> [SHORT PROBLEM]:
Could you repeat every one of the entries below word for word, leaving the pictures out?

> [SUPPLIED DATA]:
====================

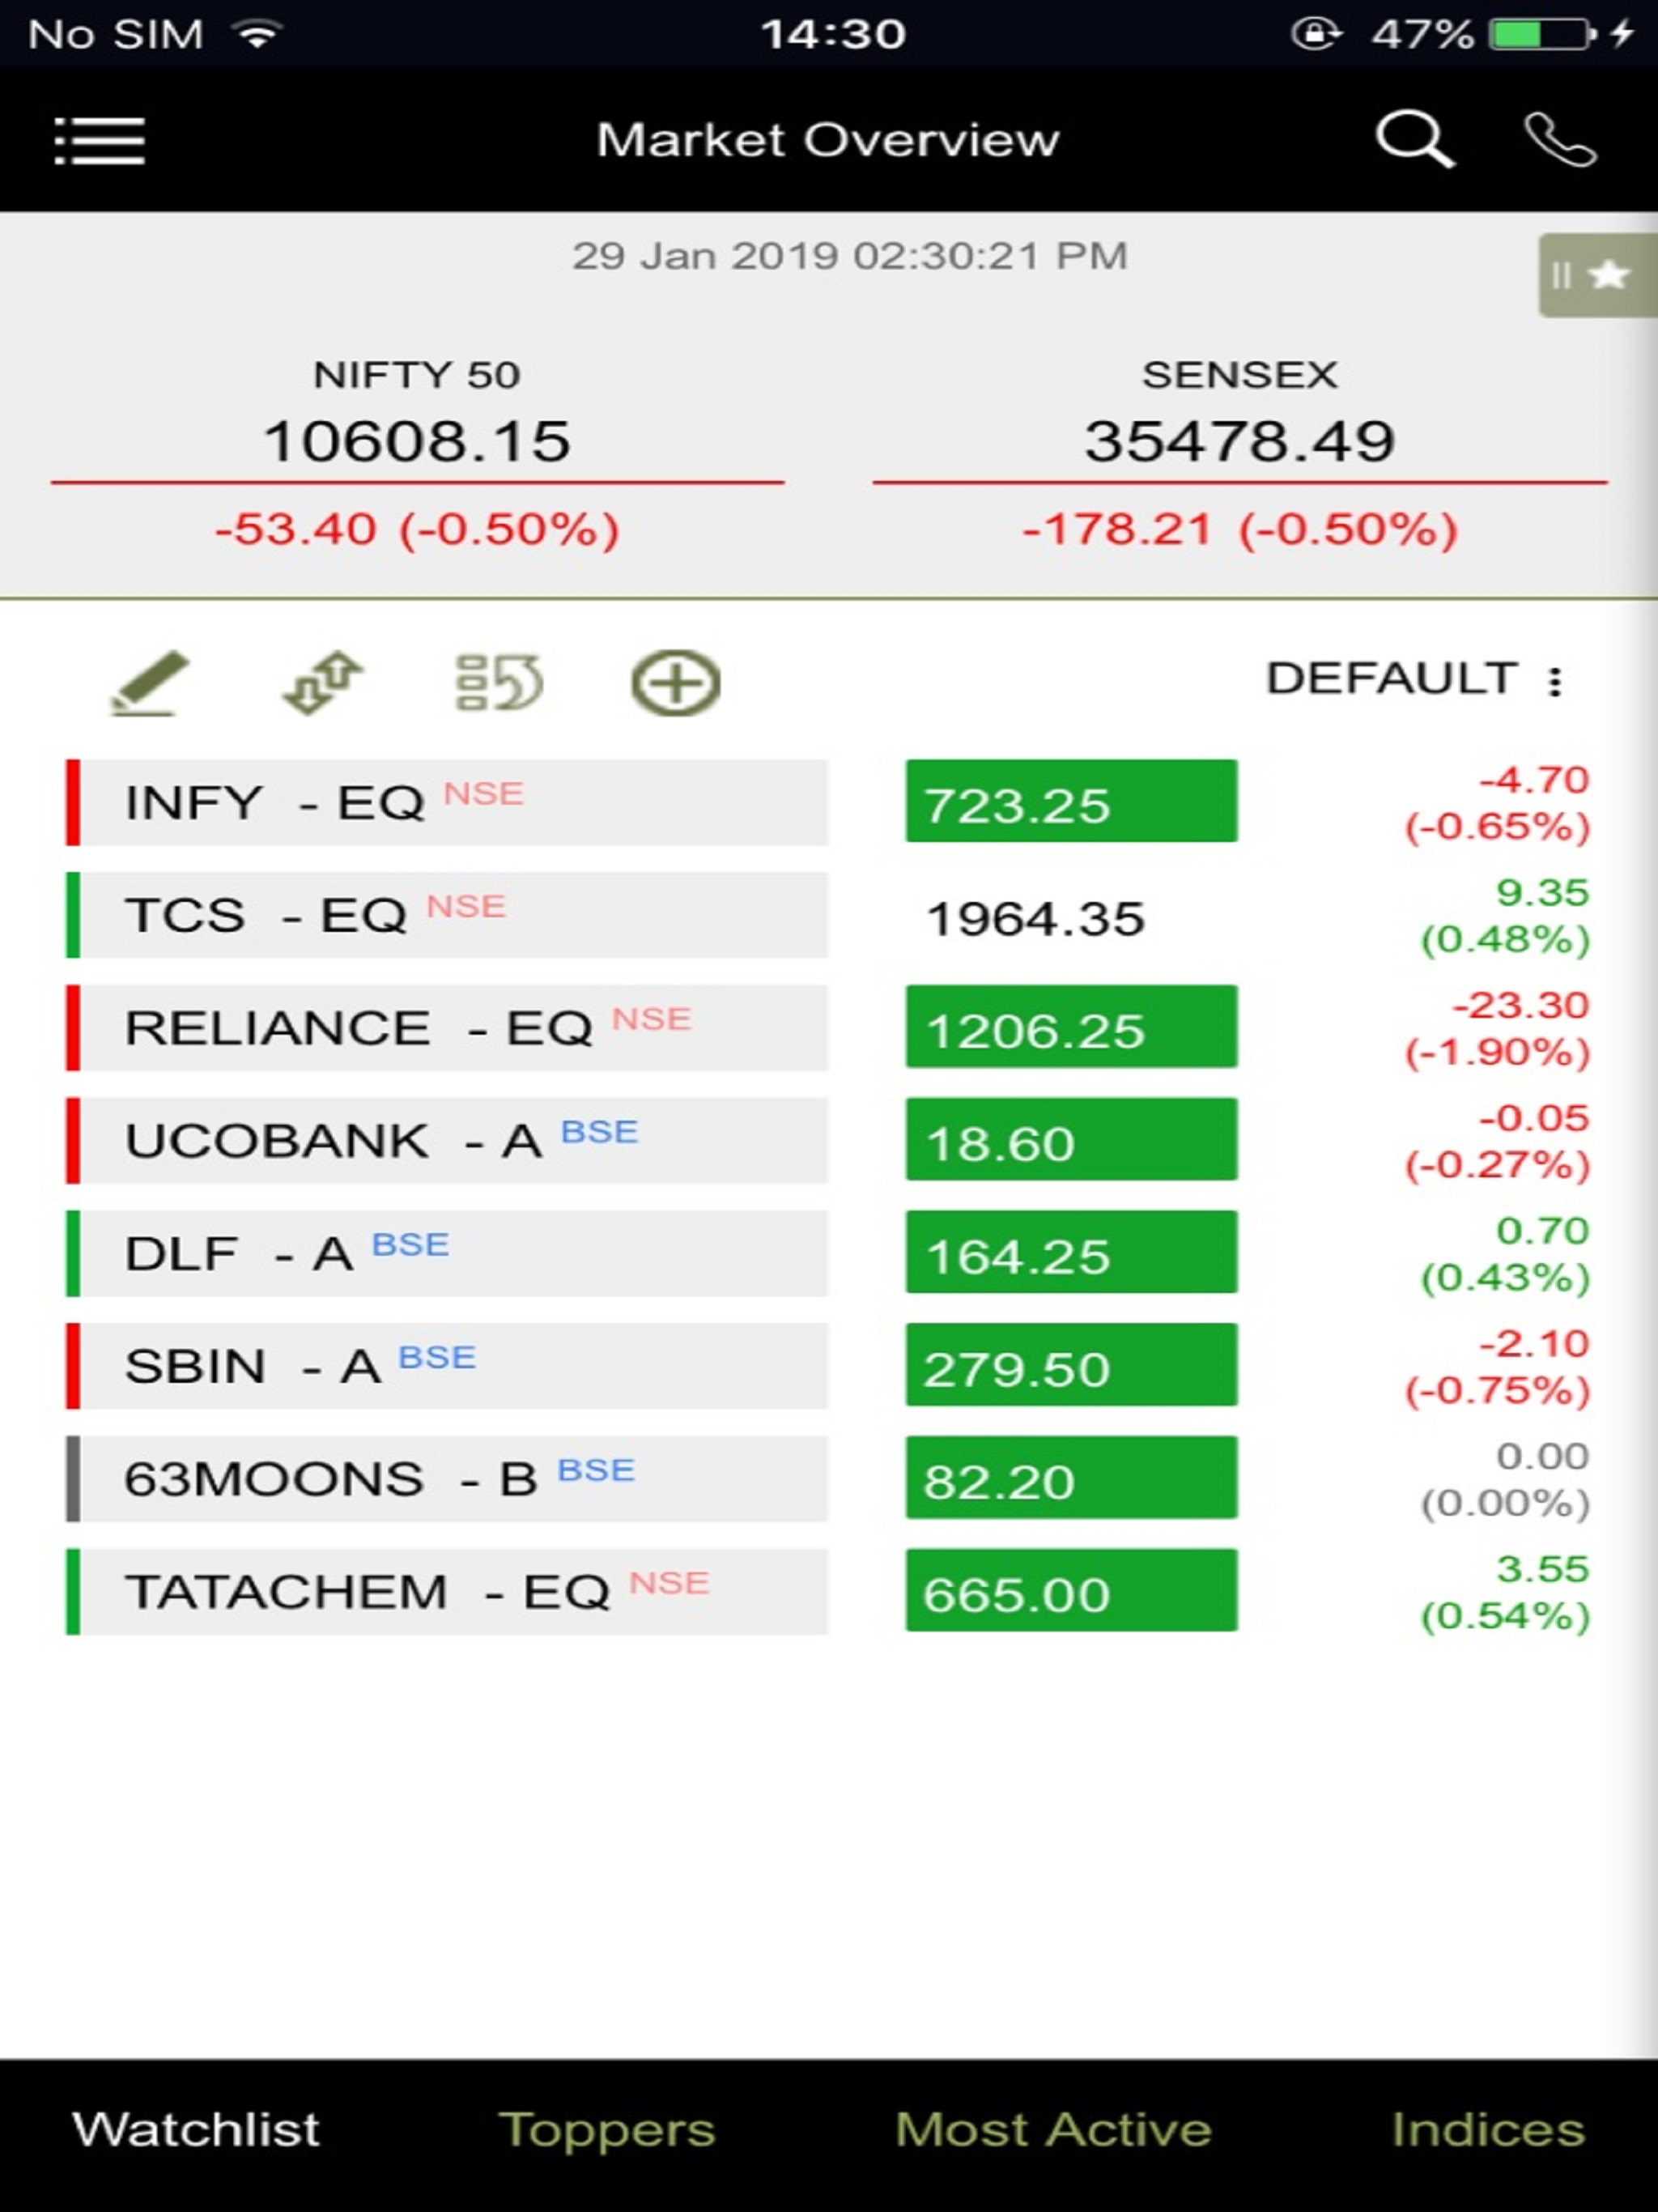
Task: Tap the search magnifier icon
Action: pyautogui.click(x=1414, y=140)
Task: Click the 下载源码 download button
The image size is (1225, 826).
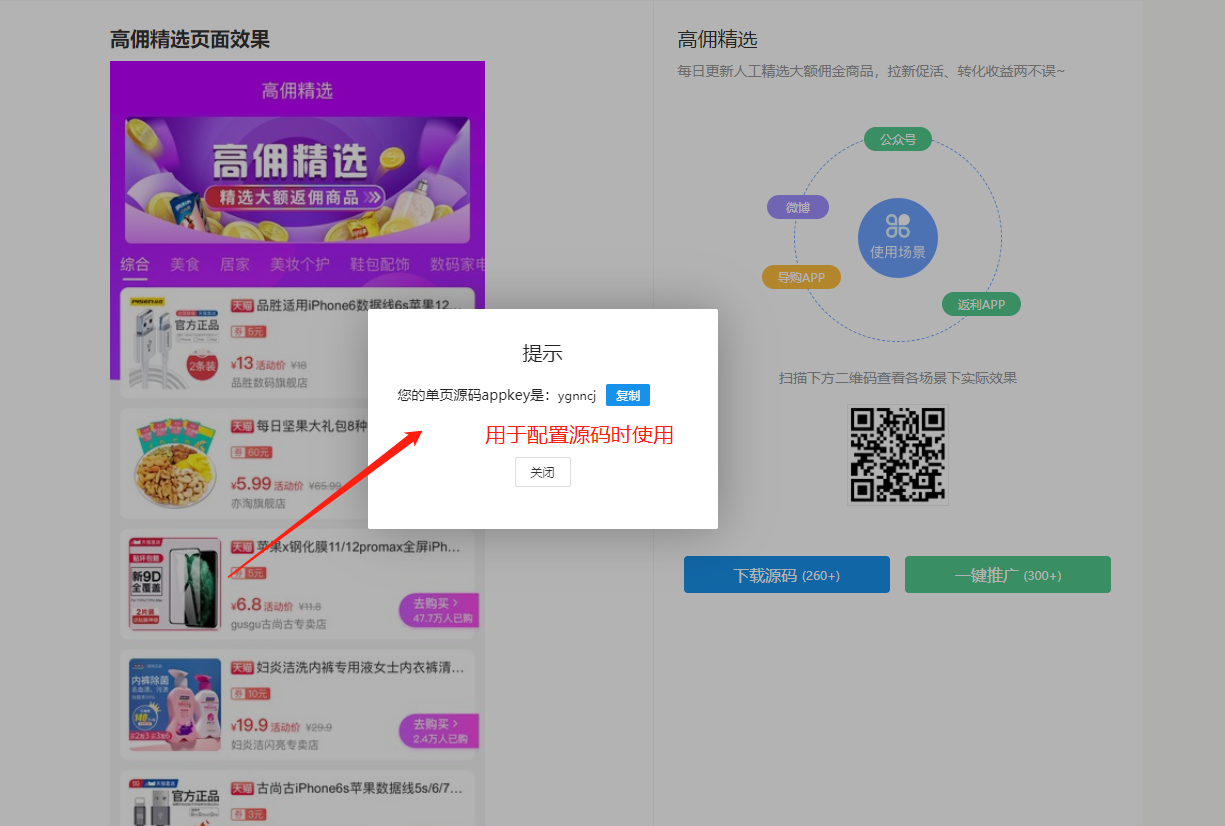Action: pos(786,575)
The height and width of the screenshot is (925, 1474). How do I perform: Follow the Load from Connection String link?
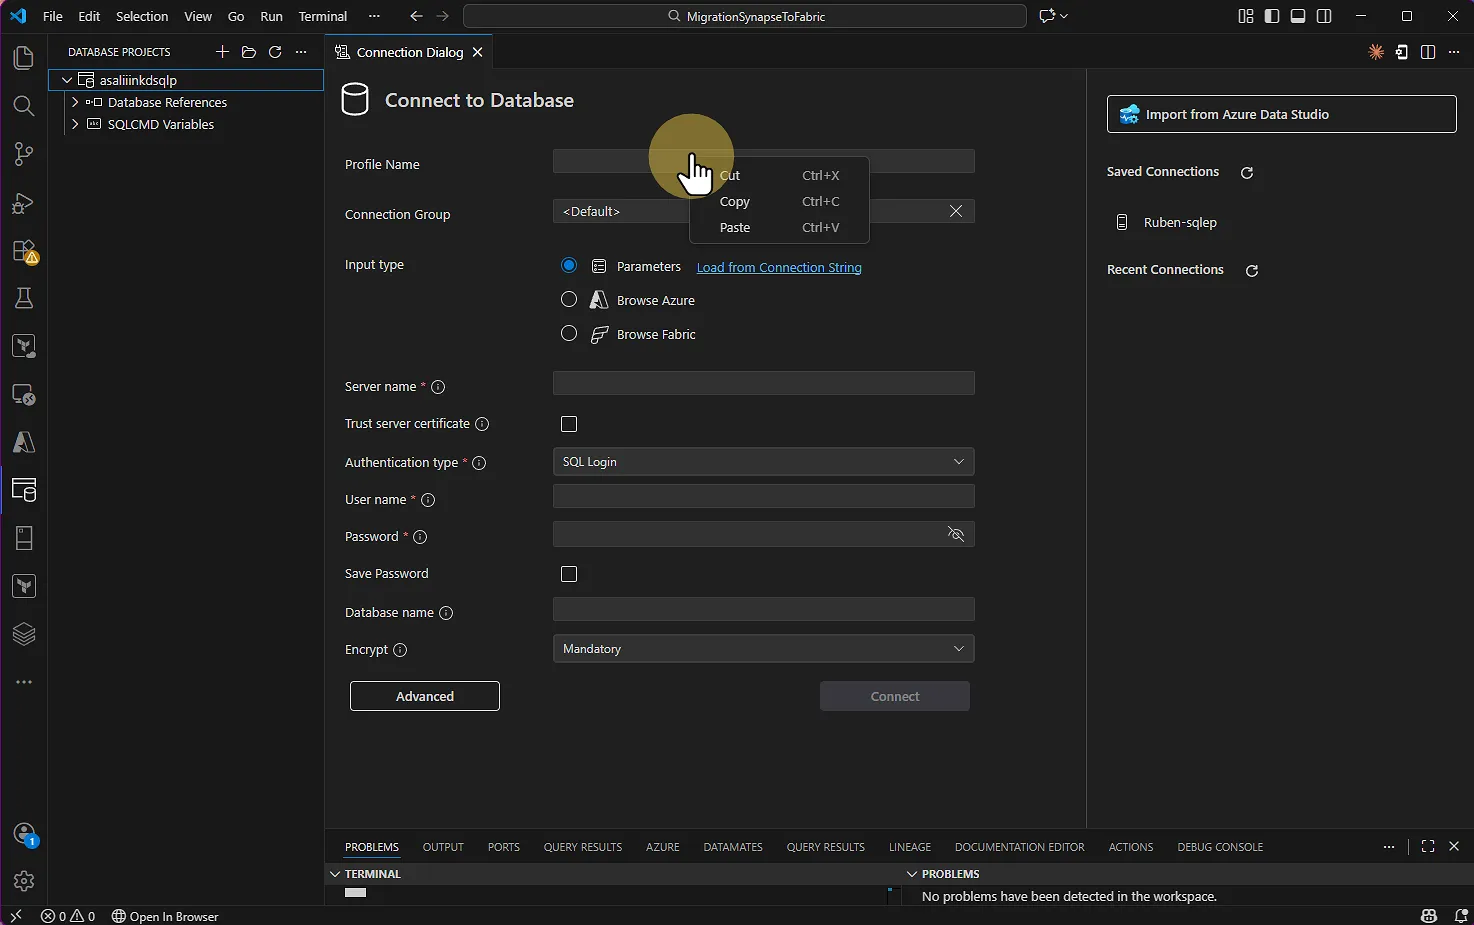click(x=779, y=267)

====================

> [TASK RESULT]:
Task: Tap the search magnifier icon
Action: pyautogui.click(x=1414, y=140)
Task: Click the 下载源码 download button
The image size is (1225, 826).
Action: pos(786,575)
The height and width of the screenshot is (925, 1474). How do I perform: Follow the Load from Connection String link?
click(x=779, y=267)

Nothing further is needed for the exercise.